Millions of college students are heading back to school, but some incoming freshman at Duke University are balking at their summer reading list: Several members of the class of 2019 say they declined to read Alison Bechdel's graphic memoir, Fun Home, because its sexual content and homosexual themes conflicts with their religious beliefs.

One student, Brian Grasso, posted on Facebook last month that he would read Fun Home, the basis for a Tony-winning musical now on Broadway, “because of the graphic visual depictions of sexuality.”

He added, “I feel as if I would have to compromise my personal Christian moral beliefs to read it.”

Fun Home was not required reading for class, but rather placed on the school's summer reading list, which is optional. The autobiographical graphic novel tells the story of Bechdel's childhood in her family's funeral home, and coming to grips with both her closeted father's death and her own emerging sexuality.

Many of Grasso's classmates defended the book's literary merit.

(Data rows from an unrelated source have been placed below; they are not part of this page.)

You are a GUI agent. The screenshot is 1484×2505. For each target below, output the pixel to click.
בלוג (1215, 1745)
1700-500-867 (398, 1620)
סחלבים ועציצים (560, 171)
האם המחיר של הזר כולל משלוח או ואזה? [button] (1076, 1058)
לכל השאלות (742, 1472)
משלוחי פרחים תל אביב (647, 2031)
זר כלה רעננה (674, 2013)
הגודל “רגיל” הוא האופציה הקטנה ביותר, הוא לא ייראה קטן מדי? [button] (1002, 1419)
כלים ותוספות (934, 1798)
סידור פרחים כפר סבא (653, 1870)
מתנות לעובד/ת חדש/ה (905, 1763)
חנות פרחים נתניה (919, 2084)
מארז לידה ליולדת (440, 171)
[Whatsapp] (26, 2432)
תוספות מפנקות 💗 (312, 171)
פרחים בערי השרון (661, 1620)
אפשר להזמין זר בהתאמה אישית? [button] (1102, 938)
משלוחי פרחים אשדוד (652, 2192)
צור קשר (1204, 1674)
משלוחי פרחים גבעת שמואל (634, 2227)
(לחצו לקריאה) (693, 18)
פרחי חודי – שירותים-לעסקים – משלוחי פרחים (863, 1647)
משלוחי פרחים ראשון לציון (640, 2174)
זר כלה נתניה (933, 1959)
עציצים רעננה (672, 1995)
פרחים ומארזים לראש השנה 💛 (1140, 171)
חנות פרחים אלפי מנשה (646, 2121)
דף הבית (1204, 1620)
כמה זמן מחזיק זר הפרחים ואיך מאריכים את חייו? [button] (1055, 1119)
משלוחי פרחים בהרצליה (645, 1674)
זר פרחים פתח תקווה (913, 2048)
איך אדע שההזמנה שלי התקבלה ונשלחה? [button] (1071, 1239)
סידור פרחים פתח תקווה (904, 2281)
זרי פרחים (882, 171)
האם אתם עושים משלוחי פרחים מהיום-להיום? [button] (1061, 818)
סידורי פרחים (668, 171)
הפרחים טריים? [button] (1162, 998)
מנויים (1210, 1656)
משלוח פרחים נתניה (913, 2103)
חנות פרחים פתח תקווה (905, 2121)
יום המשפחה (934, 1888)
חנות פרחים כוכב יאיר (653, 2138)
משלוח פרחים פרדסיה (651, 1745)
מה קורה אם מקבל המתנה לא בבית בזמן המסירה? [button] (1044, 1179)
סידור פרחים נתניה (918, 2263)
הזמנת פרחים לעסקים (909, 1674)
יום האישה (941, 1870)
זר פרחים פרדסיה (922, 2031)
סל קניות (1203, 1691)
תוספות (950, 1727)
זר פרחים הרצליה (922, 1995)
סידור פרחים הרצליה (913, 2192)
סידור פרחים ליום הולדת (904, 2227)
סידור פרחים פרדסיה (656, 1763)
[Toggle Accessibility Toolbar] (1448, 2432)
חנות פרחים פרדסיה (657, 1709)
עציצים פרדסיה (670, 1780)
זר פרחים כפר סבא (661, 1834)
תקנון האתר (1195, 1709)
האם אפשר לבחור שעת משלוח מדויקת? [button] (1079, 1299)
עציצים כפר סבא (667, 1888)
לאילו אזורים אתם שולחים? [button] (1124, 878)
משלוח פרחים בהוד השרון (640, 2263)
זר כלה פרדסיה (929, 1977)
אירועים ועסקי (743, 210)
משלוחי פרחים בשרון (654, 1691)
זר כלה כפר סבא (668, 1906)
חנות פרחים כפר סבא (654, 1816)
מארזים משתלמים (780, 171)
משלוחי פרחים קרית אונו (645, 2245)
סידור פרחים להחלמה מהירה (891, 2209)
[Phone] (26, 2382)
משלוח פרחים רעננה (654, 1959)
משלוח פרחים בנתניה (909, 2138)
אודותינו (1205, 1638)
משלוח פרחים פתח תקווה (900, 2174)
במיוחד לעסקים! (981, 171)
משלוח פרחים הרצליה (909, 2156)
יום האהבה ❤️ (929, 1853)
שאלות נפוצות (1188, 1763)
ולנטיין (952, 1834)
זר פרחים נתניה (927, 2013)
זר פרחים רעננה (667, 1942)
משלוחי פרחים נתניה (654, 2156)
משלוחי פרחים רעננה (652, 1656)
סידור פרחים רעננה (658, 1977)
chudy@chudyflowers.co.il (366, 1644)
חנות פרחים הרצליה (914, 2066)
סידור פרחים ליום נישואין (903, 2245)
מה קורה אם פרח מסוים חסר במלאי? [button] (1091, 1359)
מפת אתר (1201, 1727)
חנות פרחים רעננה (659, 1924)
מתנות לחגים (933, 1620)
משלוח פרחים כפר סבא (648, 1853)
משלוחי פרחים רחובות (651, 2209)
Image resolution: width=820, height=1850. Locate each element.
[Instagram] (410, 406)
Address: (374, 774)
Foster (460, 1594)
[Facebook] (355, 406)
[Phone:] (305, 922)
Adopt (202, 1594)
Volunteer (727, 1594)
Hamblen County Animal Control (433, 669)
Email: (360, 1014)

“Reading the book will allow you to open your mind to a new perspective and examine a way of life and thinking with which you are unfamiliar,” wrote freshman Marivi Howell-Arza.

Others agreed with Grasso, though.

“The nature of ‘Fun Home’ ... violates my conscience due to its pornographic nature,” Freshman Jeffrey Wubbenhorst wrote in an email.

“Duke did not seem to have people like me in mind,” Grasso told the Duke Chronicle. “It was like Duke didn’t know we existed, which surprises me.”

What surprises us is that students at a top school think they're only supposed to read things that confirm their ideology.